» **Work to complete**:
The data below contains pictures, which are to be skipped; the lines starting at the line with "1568x447 pixels." and ending at the line with "the Textured Soy" are to be output exactly, both ends included.

+++ Dataset entries +++

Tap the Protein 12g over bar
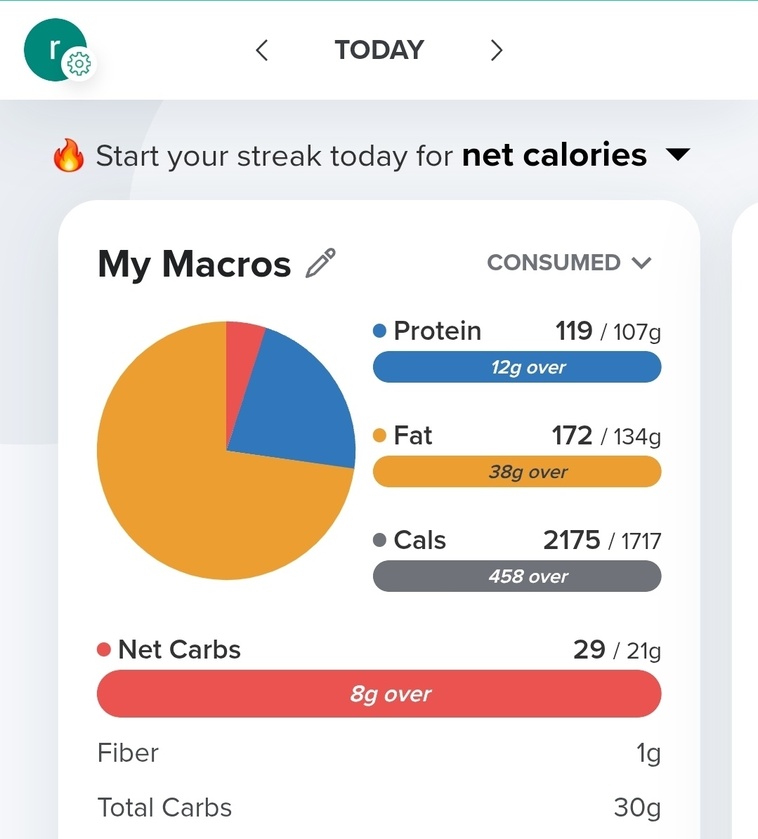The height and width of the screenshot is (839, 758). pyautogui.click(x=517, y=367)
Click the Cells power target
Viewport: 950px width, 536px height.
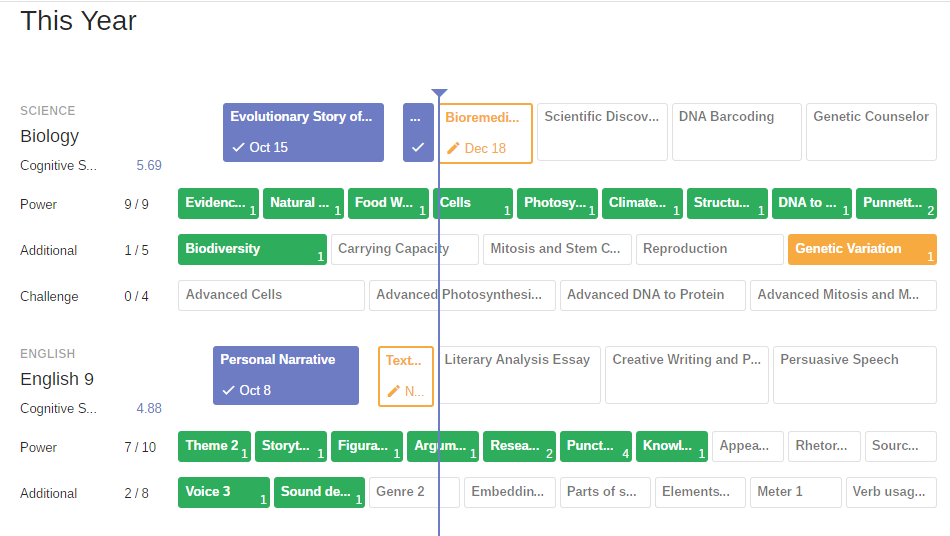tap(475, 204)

+++
+++ Dataset entries +++

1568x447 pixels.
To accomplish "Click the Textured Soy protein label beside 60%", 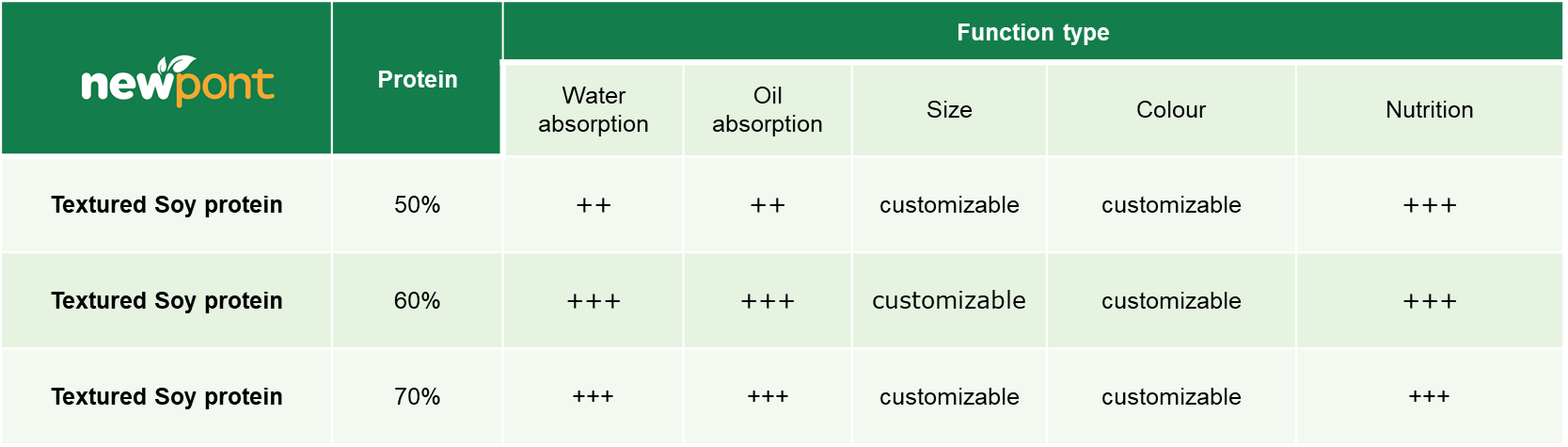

+++

» **Written response**:
1568x447 pixels.
To accomplish "Click the Textured Soy protein label beside 60%", 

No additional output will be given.